JF: There are workers who sell their underwear. There’s a whole subculture of underwear apparel in the pornographic industry in which you could, through a financial transaction, acquire the clothes.
Really? Actually many people ask me for money, to see how much they can get. I say I don’t have any. This work is not about making money, it’s about meaning. I could buy new underwear and fake it, but people are so tired of simulations. Many artists are afraid to involve society or strangers. They may comment on culture by using images from the media, but they end up reinforcing these images.
JF: There is a disturbing gender politics present here in your role as a man asking women for their panties. In one sense, women choose to participate by their own volition, they are not intimidated into accepting your invitation. Yet even though there is this consensual aspect, the focus on women’s clothing, bodies and secretions parallels cultural currents that are ist, if not also misogynist.
If women aren’t happy in doing this, then they don’t do it. I don’t believe in the kind of politics where one side profits and the other side loses. In this situation both men and women benefit and can have pleasure.
JD: Underwear has become a prominent element in the last decade through the fashion spectacles of Madonna’s costumes, Calvin Klein’s ads, and so on. How do you position yourself to the fashion industry?
As people are more conscious about displaying, they are also afraid. Underwear, to me, is still a private thing. My impression about people who are into fashion is that they have a strong desire for security. They have to rely upon someone else to establish beauty for themselves.
JF: What is the profile of the typical woman who contributes underwear?

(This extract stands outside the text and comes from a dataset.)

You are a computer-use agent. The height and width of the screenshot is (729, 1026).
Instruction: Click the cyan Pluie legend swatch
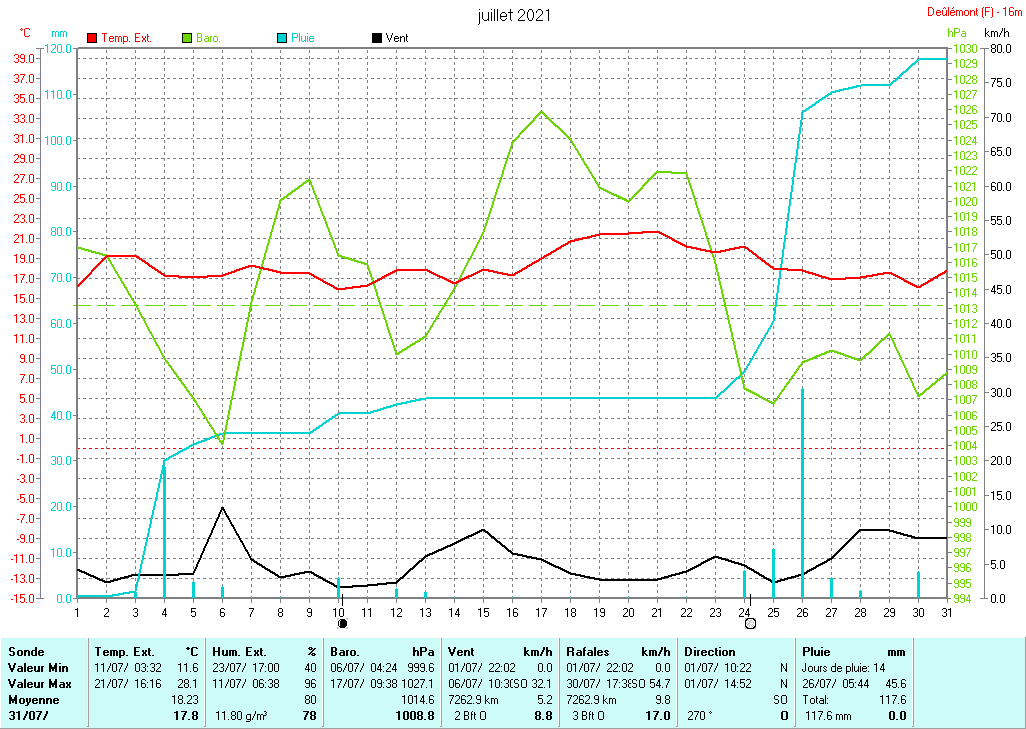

Over twenty-five years old, independent, confident about her life, with a very positive attitude. She may not wear very up-to-date fashions, but she will show more interest, more curiosity.
JD: A lot of early feminist work dealt overtly with bodily fluids, tampons, menstruation. Have you been influenced by the body politics of feminism?
There are so many different feminisms that it’s difficult to say. I did my undergraduate study in sociology. I work more with ideas about perception, ideas that are not necessarily connected to art. The art world is a good place to make propositions, but I don’t need to be in it. Art provides a wider context for understanding.